LANOTA.– En septiembre de 2023, mientras los hijos de Joaquín “El Chapo” Guzmán intentaban deslindarse públicamente del negocio del fentanilo, la DEA ya había tejido una telaraña invisible. No era solo una investigación: era una cacería de precisión quirúrgica. Agentes encubiertos, micrófonos ocultos, vehículos rastreados. Y lo más letal de todo: traidores en casa.
La presión del gobierno estadounidense por detener el flujo de fentanilo hacia sus calles aceleró la operación. Los Chapitos intentaron desmarcarse del negocio, pero las pruebas ya hablaban por sí solas. No eran rumores ni especulaciones: eran entregas grabadas, pastillas marcadas, nombres escritos en papel. El cerco se había cerrado.

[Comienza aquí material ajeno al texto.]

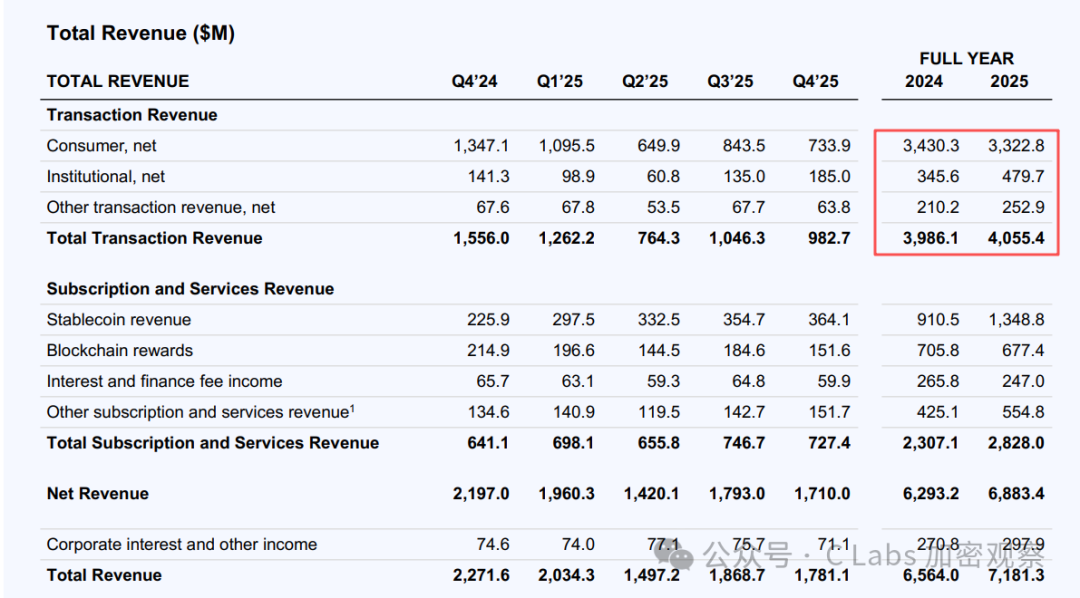1080x598 pixels.
Task: Select Total Revenue full year 2025 value 7,181.3
Action: (x=1016, y=576)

UNA ENTREGA, DOS EXTINGUIDORES Y UN ERROR FATAL
El principio del fin se llamó Mariel Lino. Vivía en Los Ángeles, parecía una más. Pero el 2 de junio de 2023 fue sorprendida vendiendo 10 mil pastillas de fentanilo a un agente encubierto. La operación fue grabada con detalle. En sus manos, droga letal; en sus labios, nombres clave: “Ventura” y “Primo”. Las pastillas venían desde Culiacán, Sinaloa.
El seguimiento no terminó ahí. A su vehículo le instalaron un rastreador GPS y pronto cayeron dos nombres más: Bryan Alberto González y Juan Ayala. Cayeron con la mercancía en la cajuela. La pureza del fentanilo: 2.4%. Suficiente para matar miles.
CUANDO LA TRAICIÓN VIENE DEL PROPIO BANDO
Según reveló el periodista Ángel Hernández, la DEA no solo vigilaba desde afuera. Ya había logrado infiltrarse. Informantes clave, como uno conocido como “Mateo”, revelaron rutas, laboratorios, nombres y estructuras. El enemigo no era externo. Era interno. Y sabía demasiado.
Mientras eso sucedía, los altos mandos del cártel se fracturaban. Ovidio Guzmán, alias “El Ratón”, fue recapturado en enero de 2023. En septiembre sería extraditado y se declararía culpable. Su entrega fue más que física: también fue estratégica.
En julio de 2024, otro golpe inesperado: Joaquín Guzmán López, uno de los líderes de la facción, también se entregó. Y con él, cayó uno de los pactos de sangre más antiguos del narco: el que unía a los Guzmán con El Mayo Zambada.
EL CÁRTEL SE ROMPE DESDE DENTRO
Los Chapitos no solo enfrentaban a la justicia estadounidense, sino a la fragmentación de su propio grupo. La desconfianza, la infiltración y los golpes quirúrgicos de la DEA dejaron expuesta la vulnerabilidad del clan. La respuesta fue una nueva alianza, igual de peligrosa: un acercamiento con el Cártel Jalisco Nueva Generación (CJNG).
Mientras tanto, los fiscales en EE.UU. acumulan evidencia. Tienen testimonios, grabaciones, entregas encubiertas, rastreos y nombres. Cada pieza encaja. Y todas apuntan a una verdad incómoda: Los Chapitos siguen siendo un pilar del tráfico de fentanilo que desangra a Estados Unidos.
SENTENCIAS POR VENIR, SECRETOS POR SALIR
Ovidio Guzmán espera sentencia en enero de 2026. Se declaró culpable de liderar una organización criminal, traficar armas, drogas y lavar millones. Joaquín y El Mayo, por su parte, enfrentan procesos inminentes.
La leyenda de Los Chapitos, construida con sangre y corridos, está siendo reescrita en inglés y bajo juramento. Lo que se prometió eterno, hoy tiembla frente al testimonio de quienes decidieron hablar.